Rileggo Dissapore e penso: Sagra delle Cozze di Pedaso, anche se ti definiscono “Nazionale”, come potrò fidarmi? Potrebbe andare meglio con la sagra dei Maccheroncini di Campofilone o delle Olive Fritte, ma la segnaletica sevaggia mi invita contemporaneamente a quella della pizza, del pesce, degli arrosticini, delle lumache, delle vongole. Ci sono poi le infinite varianti dialettali, anch’esse rigorosamente maiuscole. Sagra de lu Porcu, de lu Scottadito, de lu Porcellino, de le Cacciannanze, de la Congola, de la Panzanella, de la Picciona (?).
Aspettate, non è finita. La sagra delle tagliatelle con la papera, la sagra delle tagliatelle fritte, perfino la pasta al tartufo e porcini ha la sua sagra, a Force (AP). Le pappardelle al cinghiale abbondano malgrado agosto, forse le cuociono al sole, sostituibili nel raggio di pochi kilometri dai contesissimi vincisgrassi (Castelraimondo e Montottone).

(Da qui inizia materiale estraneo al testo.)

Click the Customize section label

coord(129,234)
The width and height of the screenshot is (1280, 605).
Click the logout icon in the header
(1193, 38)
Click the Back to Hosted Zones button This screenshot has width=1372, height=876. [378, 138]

A occhio, poco rinfrescanti anche le sagre del coniglio in porchetta, del polletto allo spiedo, del “chichiripieno” (?), delle quaglie, del castrato, dei fegatelli, degli spiedini, del vino cotto, dello “scartoccio”, della vagamente immorale “passera mbriaca” (sugo di quattro animali diversi, ubriacato con il vino Passerina).
E il companatico? Crescia, bruschetta, crispella, piadina, venite: una sagra non si nega a nessuno! Sperando che dal paese confinante, sempre un po’ invidioso, a nessuno venga in mente nottetempo di strappare il cartello che addobba ogni pino marittimo del lungomare, creando quel gradevole effetto “incubo di un impasticcato”.

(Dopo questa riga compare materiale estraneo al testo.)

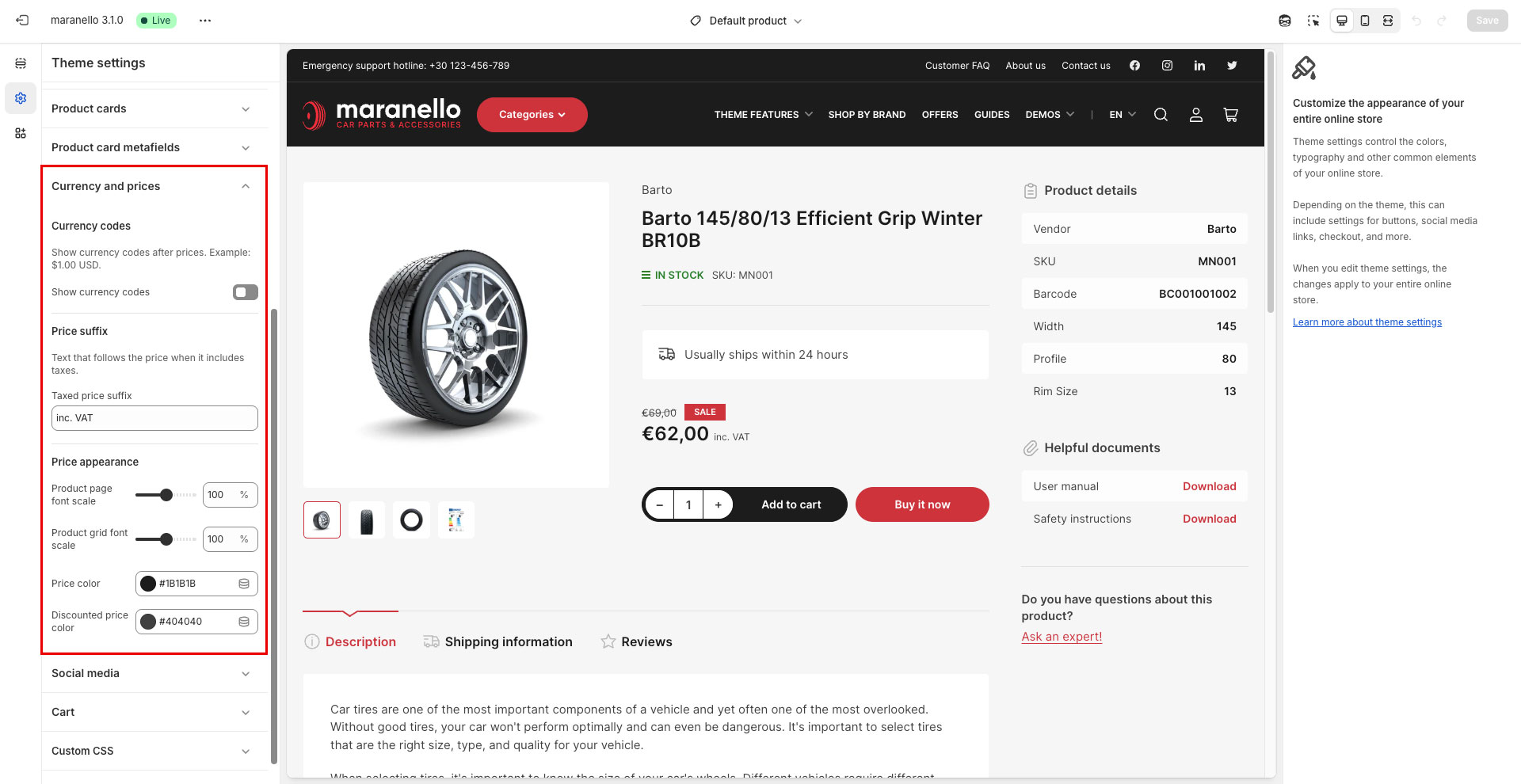Viewport: 1521px width, 784px height.
Task: Click the storefront search magnifier icon
Action: (1161, 115)
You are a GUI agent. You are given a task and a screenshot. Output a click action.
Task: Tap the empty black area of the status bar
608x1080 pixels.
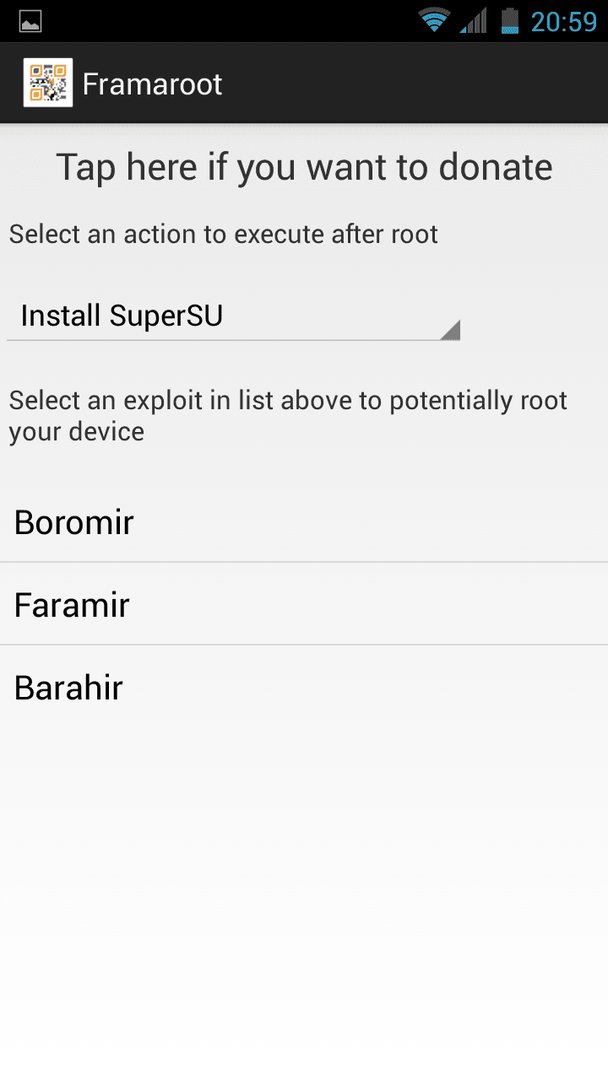(227, 21)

Le Marche son bellissime, ma alla fine l’utilità di queste manifestazioni un po’ mi sfugge, sfoggio delle amministrazioni, passerella per le Pro Loco? Tremonti sentammè, lascia stare pensioni e articolo 18 sennò ti fai male. Province, regioni e sagre soprattutto, allora sì che la manovra avrà un che di epico.
PS. Premio per la miglior denominazione ever: Sagra della Salamina da sugo al cucchiaio Madonna Boschi di Poggio Renatico (FE).